科学技術・学術政策研究所が日本を含めた世界主要国の科学技術活動を体系的に分析した「科学技術指標2017」をまとめ、このほど公表した。そのうち論文については「科学研究のベンチマーキング2017」としてより詳細に分析した。公表資料によると、2013~15年の3年間に日本が出した論文数は、10年前の米国に次ぐ世界2位から4位に下がり、中国、ドイツに抜かれた。日本の科学研究力の低下傾向があらためて浮き彫りになったが、一方で特許出願に着目すると現時点ではまだ世界有数の技術力を維持していることがうかがえる。

図1 左から国・地域別論文数、Top10%補正論文数、Top1%補正論文数の上位10カ国(提供・科学技術・学術政策研究所)

図2 主要国政府の科学技術予算の対GDP比率の推移(提供・科学技術・学術政策研究所)

「科学技術指標2017」によると、2013~15年の年平均の論文数の世界一は20年前、10年前と変わらず米国がトップ。日本は64,013件で、03~05年の67,888件から減少している。これに対し13~15年の中国は219,608件。03~05年の51,930件と比べて約4倍も増えた。10年前より論文数が増えて13~15年の数が64,747件になったドイツにも抜かれて日本は世界4位に落ちた。日本の研究者数は2016年時点で66.2万人。中国、米国について3位で、論文数順位は研究者数順位を下回った。

論文の内訳で、被引用回数が上位10%に入る「Top10%補正論文数」(実数になるよう補正を加えた数)と上位1%に入る「Top1%補正論文数」(同)の2013~15年比較で日本はいずれも10年前の4位から9位に大きく順位を下げた。10年前と比べて中国、フランス、イタリア、カナダ、オーストラリアに抜かれていた。いずれの指標でも2位になった中国の躍進が目立っている。全論文数より、引用数が多い論文数で大きく順位を落とした結果は、注目度の高い論文で中国などに大きく差を付けられた実態を示している。

日本の論文については、このほか、論文総シェアの約50%を占める国立大学の論文数が 2000年代半ばから伸び悩でいる実態や、分野別分析の結果、臨床医学が増加する一方で物理学、化学、材料科学が減少していることなどが明らかになった。
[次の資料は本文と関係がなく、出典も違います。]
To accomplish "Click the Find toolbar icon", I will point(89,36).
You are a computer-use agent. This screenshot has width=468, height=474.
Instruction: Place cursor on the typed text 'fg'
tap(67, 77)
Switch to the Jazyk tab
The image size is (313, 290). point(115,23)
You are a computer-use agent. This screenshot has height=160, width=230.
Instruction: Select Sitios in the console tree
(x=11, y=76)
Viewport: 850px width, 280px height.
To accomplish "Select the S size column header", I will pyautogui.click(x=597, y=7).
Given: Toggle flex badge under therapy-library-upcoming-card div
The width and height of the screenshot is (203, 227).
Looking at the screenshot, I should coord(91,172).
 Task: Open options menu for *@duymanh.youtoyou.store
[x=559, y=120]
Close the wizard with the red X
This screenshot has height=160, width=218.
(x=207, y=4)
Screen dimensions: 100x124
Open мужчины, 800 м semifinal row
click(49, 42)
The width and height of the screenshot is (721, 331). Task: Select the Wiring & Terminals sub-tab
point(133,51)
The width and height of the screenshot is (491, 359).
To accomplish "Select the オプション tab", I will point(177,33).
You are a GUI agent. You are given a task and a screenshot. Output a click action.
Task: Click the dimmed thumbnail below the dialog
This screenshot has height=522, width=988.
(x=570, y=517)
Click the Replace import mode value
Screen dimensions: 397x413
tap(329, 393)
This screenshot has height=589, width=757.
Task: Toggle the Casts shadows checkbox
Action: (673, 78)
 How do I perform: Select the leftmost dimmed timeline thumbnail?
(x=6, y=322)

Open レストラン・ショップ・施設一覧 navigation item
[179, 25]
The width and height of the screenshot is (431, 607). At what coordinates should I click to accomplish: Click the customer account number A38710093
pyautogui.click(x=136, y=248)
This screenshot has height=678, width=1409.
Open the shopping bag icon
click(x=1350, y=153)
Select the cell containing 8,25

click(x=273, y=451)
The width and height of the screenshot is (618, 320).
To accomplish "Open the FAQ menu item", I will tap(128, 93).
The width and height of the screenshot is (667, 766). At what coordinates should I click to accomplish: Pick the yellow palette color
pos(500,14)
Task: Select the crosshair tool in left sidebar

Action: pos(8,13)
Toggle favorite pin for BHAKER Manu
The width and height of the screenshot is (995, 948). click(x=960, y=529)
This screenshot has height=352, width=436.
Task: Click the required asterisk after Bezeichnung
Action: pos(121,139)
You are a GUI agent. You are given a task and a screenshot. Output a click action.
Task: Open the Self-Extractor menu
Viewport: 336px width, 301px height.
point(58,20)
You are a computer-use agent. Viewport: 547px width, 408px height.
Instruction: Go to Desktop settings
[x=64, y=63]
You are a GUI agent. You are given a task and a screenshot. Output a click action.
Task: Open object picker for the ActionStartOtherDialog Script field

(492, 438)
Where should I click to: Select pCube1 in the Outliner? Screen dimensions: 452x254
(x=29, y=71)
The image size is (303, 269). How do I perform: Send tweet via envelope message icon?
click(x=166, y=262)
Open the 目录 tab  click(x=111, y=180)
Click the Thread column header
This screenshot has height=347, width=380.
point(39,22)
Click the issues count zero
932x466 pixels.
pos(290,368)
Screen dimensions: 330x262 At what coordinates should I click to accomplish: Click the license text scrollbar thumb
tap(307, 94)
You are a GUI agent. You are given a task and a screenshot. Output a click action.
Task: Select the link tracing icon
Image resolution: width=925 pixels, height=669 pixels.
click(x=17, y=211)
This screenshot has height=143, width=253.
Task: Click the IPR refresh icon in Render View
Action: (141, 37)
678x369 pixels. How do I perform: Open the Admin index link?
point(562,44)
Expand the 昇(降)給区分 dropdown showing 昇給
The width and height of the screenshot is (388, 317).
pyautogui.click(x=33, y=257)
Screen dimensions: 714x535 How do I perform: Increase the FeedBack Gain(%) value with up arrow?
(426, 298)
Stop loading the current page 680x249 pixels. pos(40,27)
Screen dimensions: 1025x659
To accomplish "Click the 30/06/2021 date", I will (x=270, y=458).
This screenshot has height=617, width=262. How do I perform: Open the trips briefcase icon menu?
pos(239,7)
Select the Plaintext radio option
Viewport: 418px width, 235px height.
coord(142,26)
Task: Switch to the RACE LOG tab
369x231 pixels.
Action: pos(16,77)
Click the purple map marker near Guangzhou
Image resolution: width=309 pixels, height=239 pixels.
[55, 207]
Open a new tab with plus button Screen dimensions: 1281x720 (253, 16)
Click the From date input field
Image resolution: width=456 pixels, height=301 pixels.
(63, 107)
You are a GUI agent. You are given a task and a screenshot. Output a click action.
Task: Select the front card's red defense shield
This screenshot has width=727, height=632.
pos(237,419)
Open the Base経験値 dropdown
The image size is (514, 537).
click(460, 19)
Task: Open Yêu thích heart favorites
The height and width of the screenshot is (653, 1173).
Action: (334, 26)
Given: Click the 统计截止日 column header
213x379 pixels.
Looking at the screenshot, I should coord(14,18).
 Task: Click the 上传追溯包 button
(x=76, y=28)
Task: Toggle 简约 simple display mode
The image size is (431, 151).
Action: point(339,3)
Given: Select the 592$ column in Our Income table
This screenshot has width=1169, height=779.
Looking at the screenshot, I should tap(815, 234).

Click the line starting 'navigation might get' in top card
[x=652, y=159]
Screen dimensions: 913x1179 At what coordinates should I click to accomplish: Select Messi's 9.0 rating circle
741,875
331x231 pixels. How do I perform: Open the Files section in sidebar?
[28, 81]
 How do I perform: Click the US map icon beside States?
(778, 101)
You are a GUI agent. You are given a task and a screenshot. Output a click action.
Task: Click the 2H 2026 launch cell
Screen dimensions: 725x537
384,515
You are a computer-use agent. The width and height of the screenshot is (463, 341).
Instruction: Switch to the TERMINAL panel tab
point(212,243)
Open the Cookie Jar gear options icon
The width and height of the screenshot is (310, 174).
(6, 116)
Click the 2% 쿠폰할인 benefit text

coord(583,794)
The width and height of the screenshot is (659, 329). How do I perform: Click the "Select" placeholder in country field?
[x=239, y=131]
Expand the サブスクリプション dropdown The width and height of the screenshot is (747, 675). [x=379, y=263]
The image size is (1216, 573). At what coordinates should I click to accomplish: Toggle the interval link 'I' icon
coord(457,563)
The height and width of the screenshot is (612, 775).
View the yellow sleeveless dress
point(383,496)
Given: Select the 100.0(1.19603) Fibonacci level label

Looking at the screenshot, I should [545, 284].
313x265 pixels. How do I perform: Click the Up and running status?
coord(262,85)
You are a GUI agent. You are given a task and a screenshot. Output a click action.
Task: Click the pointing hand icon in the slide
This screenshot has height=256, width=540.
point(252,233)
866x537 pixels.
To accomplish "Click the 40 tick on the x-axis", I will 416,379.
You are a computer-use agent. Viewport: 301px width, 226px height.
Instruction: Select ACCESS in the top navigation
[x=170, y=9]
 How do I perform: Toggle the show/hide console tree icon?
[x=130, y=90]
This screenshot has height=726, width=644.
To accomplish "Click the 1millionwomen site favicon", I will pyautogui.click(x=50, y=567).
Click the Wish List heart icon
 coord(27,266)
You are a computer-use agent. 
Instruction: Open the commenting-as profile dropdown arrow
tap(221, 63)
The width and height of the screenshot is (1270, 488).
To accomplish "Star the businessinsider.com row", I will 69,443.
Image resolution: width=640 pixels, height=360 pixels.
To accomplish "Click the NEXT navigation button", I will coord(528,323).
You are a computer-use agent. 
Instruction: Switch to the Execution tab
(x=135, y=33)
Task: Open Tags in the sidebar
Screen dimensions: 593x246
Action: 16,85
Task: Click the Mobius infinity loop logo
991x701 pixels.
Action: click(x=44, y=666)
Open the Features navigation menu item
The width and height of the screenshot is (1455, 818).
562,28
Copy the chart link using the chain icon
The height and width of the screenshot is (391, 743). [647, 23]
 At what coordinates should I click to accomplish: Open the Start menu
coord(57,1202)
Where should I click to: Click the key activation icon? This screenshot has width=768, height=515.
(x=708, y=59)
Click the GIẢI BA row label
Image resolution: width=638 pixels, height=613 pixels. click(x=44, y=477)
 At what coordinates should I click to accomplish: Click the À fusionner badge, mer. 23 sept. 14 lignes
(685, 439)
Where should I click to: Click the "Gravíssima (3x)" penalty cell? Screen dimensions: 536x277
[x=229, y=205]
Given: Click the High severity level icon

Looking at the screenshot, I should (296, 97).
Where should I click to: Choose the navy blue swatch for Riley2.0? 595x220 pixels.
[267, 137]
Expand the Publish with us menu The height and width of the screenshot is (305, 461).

主要国の研究開発費の比較では、日本の2015年の研究開発費総額は18.9兆円で、51.2兆円の米国、41.9兆円の中国に次いで3位だった。研究開発費の内訳をみると総額上位国の大半は企業が多く占めている。日本は企業が13.7兆円で大学が3.6兆円。主に基礎研究を担う大学分が少ないことが分かった。

主要国の政府から企業への支援の在り方を見ると、日本は他国と比べて研究開発費支出などの直接的支援比率(国内総生産との比率)が小さく、研究開発税制優遇措置適用などの間接的支援比率(同)が大きい。

科学技術予算の対国内総生産(GDP)比では、日本は0.65%。韓国が1.21%で主要国トップ。ここ10年の急増が目立っている。ついで中国が1.02%。中国は2005年から10年ごろにかけて比率が急増したがその後頭打ちになっている。3位はドイツで0.88%、以下米国の0.80%、日本の順。また、人口100万人当たりの博士号取得者比較で日本は、ドイツ、英国、韓国、米国、フランスに次いで6位だった。

一方、2カ国以上への特許出願数を示す「パテントファミリー」を見ると、日本は2010~12年の年平均は64,273件。世界シェアで29.8%を占めて2000~02年の同46,332件に引き続いて1位を維持した。1990~92年では米国が1位で日本は2位だったが、2000~02年で米国を抜いた。中国は1990~92年、2000~02年の2期間には10位以内に入っていなかったが、2010~12年は同16,144件で5位に入った。論文に関する最新の指標で上位を占めていることから今後特許出願の分野でもさらに順位を上げる可能性がある。